[Start of Attachment]

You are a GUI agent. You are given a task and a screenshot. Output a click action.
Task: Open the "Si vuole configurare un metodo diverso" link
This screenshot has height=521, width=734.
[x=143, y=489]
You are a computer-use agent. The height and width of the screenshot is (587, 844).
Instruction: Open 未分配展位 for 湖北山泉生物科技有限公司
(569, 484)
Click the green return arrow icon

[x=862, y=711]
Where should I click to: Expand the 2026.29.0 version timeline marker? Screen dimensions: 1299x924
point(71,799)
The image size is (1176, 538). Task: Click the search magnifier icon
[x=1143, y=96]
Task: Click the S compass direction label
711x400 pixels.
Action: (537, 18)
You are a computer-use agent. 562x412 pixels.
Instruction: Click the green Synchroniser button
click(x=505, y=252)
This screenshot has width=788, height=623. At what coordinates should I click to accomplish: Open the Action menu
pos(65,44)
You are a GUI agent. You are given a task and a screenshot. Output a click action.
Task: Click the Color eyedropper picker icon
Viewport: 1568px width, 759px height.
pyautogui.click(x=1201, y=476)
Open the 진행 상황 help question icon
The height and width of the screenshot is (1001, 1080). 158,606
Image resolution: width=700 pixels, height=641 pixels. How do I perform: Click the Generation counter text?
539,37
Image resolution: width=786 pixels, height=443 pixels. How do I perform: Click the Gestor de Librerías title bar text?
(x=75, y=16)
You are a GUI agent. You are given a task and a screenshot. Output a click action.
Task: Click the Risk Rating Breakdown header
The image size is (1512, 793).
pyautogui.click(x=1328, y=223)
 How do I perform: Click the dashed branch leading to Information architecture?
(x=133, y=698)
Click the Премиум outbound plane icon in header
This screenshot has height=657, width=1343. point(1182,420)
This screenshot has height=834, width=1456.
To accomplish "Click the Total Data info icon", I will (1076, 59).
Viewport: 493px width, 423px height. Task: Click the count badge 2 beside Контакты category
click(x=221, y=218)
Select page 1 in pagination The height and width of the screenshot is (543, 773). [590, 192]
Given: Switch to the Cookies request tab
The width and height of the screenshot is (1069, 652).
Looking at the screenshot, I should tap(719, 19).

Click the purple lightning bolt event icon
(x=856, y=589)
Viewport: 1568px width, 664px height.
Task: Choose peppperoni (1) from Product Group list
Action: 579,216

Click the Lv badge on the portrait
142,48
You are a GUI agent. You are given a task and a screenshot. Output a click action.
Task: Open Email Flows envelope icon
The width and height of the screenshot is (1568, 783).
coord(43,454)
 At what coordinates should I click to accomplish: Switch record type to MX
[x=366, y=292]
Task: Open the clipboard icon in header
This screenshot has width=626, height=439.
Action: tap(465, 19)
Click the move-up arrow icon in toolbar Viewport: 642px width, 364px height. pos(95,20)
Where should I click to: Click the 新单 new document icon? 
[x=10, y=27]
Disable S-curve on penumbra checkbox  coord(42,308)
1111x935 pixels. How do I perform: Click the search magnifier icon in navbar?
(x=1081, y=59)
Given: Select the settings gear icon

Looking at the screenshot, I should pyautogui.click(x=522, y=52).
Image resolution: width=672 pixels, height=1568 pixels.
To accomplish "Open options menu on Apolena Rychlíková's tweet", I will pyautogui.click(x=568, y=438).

[End of Attachment]

:: Required action ::
Restate the data above in full, word for word.

:: Finished exercise ::
You are a GUI agent. You are given a task and a screenshot. Output a click action.
Task: Open the "Si vuole configurare un metodo diverso" link
This screenshot has height=521, width=734.
[x=143, y=489]
You are a computer-use agent. The height and width of the screenshot is (587, 844).
Instruction: Open 未分配展位 for 湖北山泉生物科技有限公司
(569, 484)
Click the green return arrow icon

[x=862, y=711]
Where should I click to: Expand the 2026.29.0 version timeline marker? Screen dimensions: 1299x924
point(71,799)
The image size is (1176, 538). Task: Click the search magnifier icon
[x=1143, y=96]
Task: Click the S compass direction label
711x400 pixels.
Action: (537, 18)
You are a computer-use agent. 562x412 pixels.
Instruction: Click the green Synchroniser button
click(x=505, y=252)
This screenshot has width=788, height=623. At what coordinates should I click to accomplish: Open the Action menu
pos(65,44)
You are a GUI agent. You are given a task and a screenshot. Output a click action.
Task: Click the Color eyedropper picker icon
Viewport: 1568px width, 759px height.
pyautogui.click(x=1201, y=476)
Open the 진행 상황 help question icon
The height and width of the screenshot is (1001, 1080). 158,606
Image resolution: width=700 pixels, height=641 pixels. How do I perform: Click the Generation counter text?
539,37
Image resolution: width=786 pixels, height=443 pixels. How do I perform: Click the Gestor de Librerías title bar text?
(x=75, y=16)
You are a GUI agent. You are given a task and a screenshot. Output a click action.
Task: Click the Risk Rating Breakdown header
The image size is (1512, 793).
pyautogui.click(x=1328, y=223)
 How do I perform: Click the dashed branch leading to Information architecture?
(x=133, y=698)
Click the Премиум outbound plane icon in header
This screenshot has height=657, width=1343. point(1182,420)
This screenshot has height=834, width=1456.
To accomplish "Click the Total Data info icon", I will (1076, 59).
Viewport: 493px width, 423px height. Task: Click the count badge 2 beside Контакты category
click(x=221, y=218)
Select page 1 in pagination The height and width of the screenshot is (543, 773). [590, 192]
Given: Switch to the Cookies request tab
The width and height of the screenshot is (1069, 652).
Looking at the screenshot, I should tap(719, 19).

Click the purple lightning bolt event icon
(x=856, y=589)
Viewport: 1568px width, 664px height.
Task: Choose peppperoni (1) from Product Group list
Action: 579,216

Click the Lv badge on the portrait
142,48
You are a GUI agent. You are given a task and a screenshot. Output a click action.
Task: Open Email Flows envelope icon
The width and height of the screenshot is (1568, 783).
coord(43,454)
 At what coordinates should I click to accomplish: Switch record type to MX
[x=366, y=292]
Task: Open the clipboard icon in header
This screenshot has width=626, height=439.
Action: tap(465, 19)
Click the move-up arrow icon in toolbar Viewport: 642px width, 364px height. pos(95,20)
Where should I click to: Click the 新单 new document icon? 
[x=10, y=27]
Disable S-curve on penumbra checkbox  coord(42,308)
1111x935 pixels. How do I perform: Click the search magnifier icon in navbar?
(x=1081, y=59)
Given: Select the settings gear icon

Looking at the screenshot, I should pyautogui.click(x=522, y=52).
Image resolution: width=672 pixels, height=1568 pixels.
To accomplish "Open options menu on Apolena Rychlíková's tweet", I will pyautogui.click(x=568, y=438).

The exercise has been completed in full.